When was the first time you were sexually harassed in a public space?
This question always has been hard for me to answer.
I have had so many experiences over the years that I usually say I am unsure of my first verbal sexual harassment experience, though I remember the first time I was followed: I was 14 years old, running a few miles from my home in southern California.
But now I have the answer.
My parents kept weekly journals for me and my sisters and what we did that week. Their entries and my childhood artwork fill binders that line a closet in my house. Recently I was digging through some of these binders.
In one I learned that the first time I was harassed in a public space, I was five years old, two months after this first-day-of-school photo was taken:
At this time, my family and I lived only a few blocks from my elementary school in Iowa City, Iowa. A boy next door was my age and we often walked to school together. From that time period, I have had a vague memory of being scared of older boys and my friend Aaron running away.
In the journal, I read more details. My parents wrote (using first person, as if they were me) about how these older boys “scared me today and I began to cry. They said they wanted to give me candy and they wanted me to come to their house after school. They pinched my cheeks. Aaron ran off but fortunately Martha’s dad [Martha was another neighborhood friend] happened by right then and helped me to school.
We [my parents and I] talked for a long time about this and what to do next time and how boys shouldn’t touch girls. This has been scary for me.”
It’s almost laughable that these boys offered me candy, the stereotypical “stranger danger” strategy that adults warn kids about. But what does not make me laugh and makes me really angry is that they tried to lure me to their house and they actually touched me, pinching my cheeks.
I am grateful to my friend’s dad for intervening and that my parents talked to me about it.

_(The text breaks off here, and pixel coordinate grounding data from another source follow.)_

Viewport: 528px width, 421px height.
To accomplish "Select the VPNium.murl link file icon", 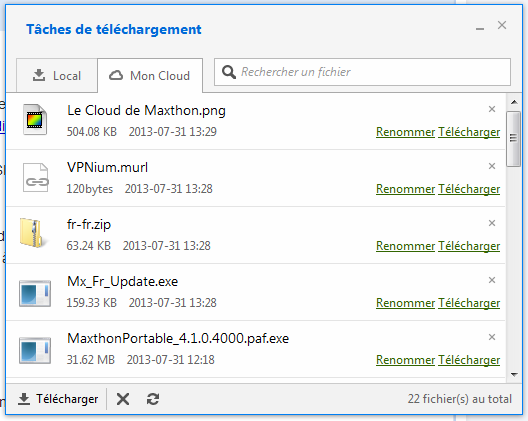I will (x=36, y=177).
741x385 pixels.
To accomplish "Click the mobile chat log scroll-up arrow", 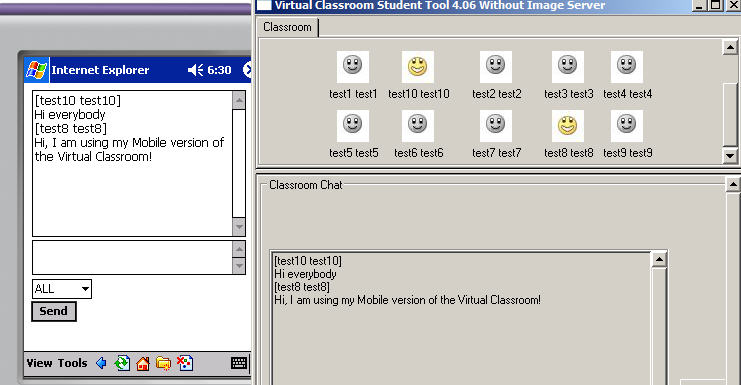I will point(239,100).
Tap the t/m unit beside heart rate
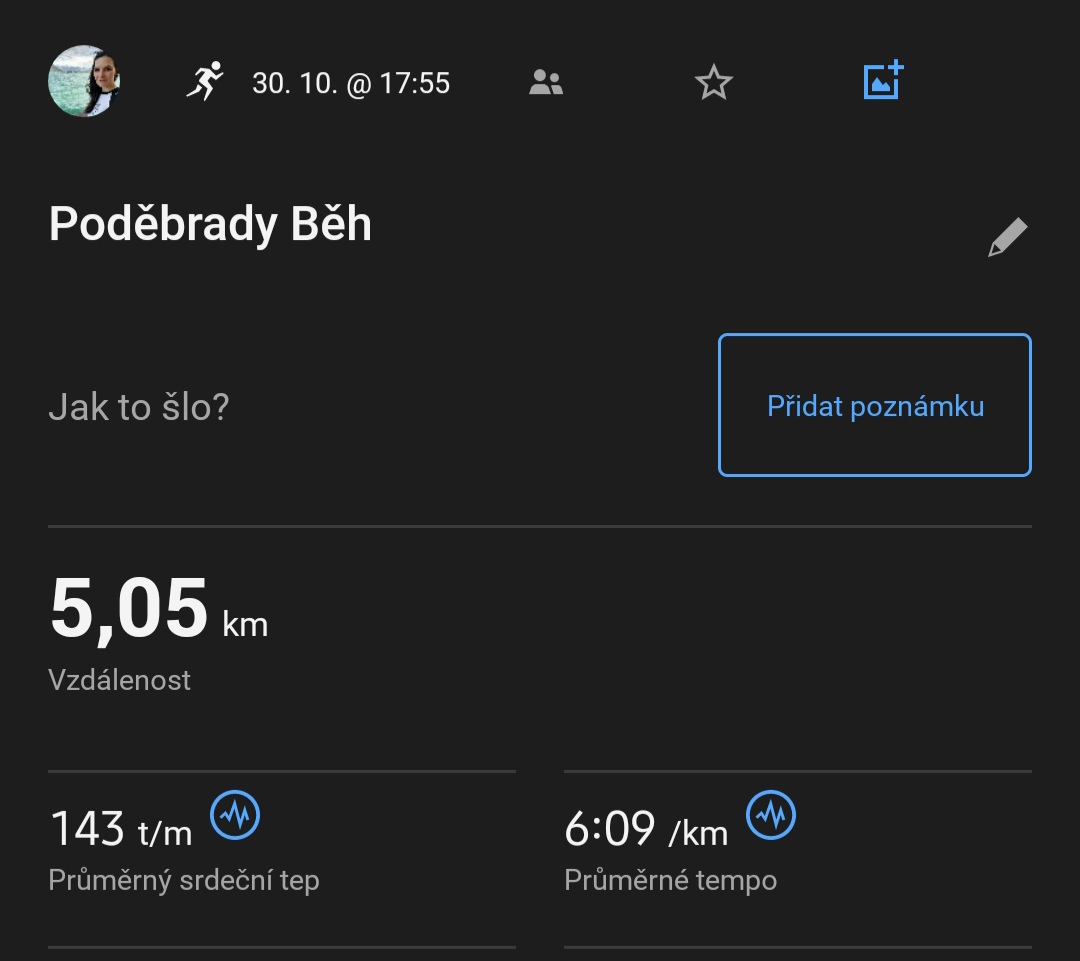This screenshot has width=1080, height=961. 164,832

But I’m also mad. I was FIVE years old, just walking to school. What right did those boys have to harass and touch me? To scare me and make me cry? They had no right, yet our culture allows it to happen, and allows them to think that it’s okay.
Too often, people dismiss street harassment as no big deal, a compliment or a minor annoyance. But how would they feel if they knew it was happening to teenagers and adolescents? Because it is.
IT STARTS YOUNG
A 2014 national survey commissioned by Stop Street Harassment (SSH) found that street harassment began by age 17 for half of harassed persons in the United States. The Brazil NGO Think Olga found that nine years old is the average age that women began facing sexual harassment. A 2010 study by the Bangladesh National Women Lawyers Association found that almost 90 percent of girls aged 10–18 years in Bangladesh had faced street harassment.
Stories submitted to the SSH blog describe harassment starting at ages like 7, 8, 13, and 14 years.
Recently, there’s been more attention to this issue.
A few months ago, Think Olga launched the campaign #primeiroassedio (#firstharassment) and thousands of people shared their stories. In May 2015, Twitter user Mikki Kendall invited people to tweet their first harassment experience with #FirstHarassed. Also last year, California teenager Chloe Parker started the Instagram campaign #WhatMySHSaid, encouraging teenage girls to write down the street harassment said to them, their age and location and then take a photo of it and post it.
I encourage you to join these campaigns and help bring more attention to the young age this starts.